--- Start of Data to process ---

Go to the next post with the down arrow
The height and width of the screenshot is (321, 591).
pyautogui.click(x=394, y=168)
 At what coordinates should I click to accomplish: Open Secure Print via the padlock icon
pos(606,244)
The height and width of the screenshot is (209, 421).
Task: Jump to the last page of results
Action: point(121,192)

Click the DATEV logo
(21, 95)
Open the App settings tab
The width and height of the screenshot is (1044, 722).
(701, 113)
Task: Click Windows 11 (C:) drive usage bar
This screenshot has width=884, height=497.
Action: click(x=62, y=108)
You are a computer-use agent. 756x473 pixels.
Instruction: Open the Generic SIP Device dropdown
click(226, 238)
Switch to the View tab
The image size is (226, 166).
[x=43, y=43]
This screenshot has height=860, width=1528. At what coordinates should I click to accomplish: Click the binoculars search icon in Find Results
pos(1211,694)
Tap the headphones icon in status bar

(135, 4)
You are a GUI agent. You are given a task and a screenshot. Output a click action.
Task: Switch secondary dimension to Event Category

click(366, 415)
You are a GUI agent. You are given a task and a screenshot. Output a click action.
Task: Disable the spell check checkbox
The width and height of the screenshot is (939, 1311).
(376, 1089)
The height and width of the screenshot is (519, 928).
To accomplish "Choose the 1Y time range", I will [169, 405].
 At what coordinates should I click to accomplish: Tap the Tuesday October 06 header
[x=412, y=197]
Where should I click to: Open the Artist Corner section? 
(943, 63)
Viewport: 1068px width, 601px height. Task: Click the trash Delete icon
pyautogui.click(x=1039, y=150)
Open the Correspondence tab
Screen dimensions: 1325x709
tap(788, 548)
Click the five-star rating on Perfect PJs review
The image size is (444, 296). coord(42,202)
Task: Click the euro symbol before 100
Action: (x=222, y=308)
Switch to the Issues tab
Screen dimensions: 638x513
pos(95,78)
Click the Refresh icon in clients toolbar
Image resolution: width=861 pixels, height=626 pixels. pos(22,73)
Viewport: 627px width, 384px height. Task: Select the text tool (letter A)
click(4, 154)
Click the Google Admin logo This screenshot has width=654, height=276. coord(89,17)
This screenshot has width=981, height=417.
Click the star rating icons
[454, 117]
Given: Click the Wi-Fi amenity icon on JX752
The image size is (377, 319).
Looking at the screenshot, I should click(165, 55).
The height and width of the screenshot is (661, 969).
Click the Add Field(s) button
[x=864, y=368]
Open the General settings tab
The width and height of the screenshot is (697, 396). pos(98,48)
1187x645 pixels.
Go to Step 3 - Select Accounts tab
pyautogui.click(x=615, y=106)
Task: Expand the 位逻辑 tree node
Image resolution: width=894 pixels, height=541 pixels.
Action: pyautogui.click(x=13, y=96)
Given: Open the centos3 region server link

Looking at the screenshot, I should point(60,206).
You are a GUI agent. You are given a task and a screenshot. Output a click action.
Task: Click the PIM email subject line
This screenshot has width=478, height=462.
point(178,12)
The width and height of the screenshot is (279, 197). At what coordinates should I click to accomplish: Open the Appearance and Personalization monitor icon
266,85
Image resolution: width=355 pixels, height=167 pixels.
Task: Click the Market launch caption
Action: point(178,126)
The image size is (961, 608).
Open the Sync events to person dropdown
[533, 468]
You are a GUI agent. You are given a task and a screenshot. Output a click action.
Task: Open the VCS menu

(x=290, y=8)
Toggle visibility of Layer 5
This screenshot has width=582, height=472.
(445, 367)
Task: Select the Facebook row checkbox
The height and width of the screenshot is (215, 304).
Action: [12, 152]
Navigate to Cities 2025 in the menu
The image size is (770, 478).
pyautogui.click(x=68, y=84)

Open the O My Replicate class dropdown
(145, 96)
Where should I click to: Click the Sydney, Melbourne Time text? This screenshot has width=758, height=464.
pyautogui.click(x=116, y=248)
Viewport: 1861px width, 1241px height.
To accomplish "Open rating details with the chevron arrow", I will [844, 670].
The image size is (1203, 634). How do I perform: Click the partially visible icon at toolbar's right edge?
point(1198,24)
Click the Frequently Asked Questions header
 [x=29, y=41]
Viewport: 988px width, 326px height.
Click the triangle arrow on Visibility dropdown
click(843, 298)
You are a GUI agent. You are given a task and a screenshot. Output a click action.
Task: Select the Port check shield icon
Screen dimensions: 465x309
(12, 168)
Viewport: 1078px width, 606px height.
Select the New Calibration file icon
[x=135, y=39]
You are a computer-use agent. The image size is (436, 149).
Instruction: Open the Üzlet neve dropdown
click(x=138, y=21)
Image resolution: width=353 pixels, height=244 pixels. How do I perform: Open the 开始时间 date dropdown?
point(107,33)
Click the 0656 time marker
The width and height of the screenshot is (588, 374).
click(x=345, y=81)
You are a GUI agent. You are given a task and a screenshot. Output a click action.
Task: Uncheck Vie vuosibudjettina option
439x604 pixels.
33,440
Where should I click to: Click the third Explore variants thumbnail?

--- End of Data to process ---

◆ **Exercise details**: Rewrite the lines starting at the first one and ending at the line that contains "Action: point(121,192)", changing "padlock" to "lock" and keeping everything else unchanged.

◆ **Answer for the task**:
Go to the next post with the down arrow
The height and width of the screenshot is (321, 591).
pyautogui.click(x=394, y=168)
 At what coordinates should I click to accomplish: Open Secure Print via the lock icon
pos(606,244)
The height and width of the screenshot is (209, 421).
Task: Jump to the last page of results
Action: point(121,192)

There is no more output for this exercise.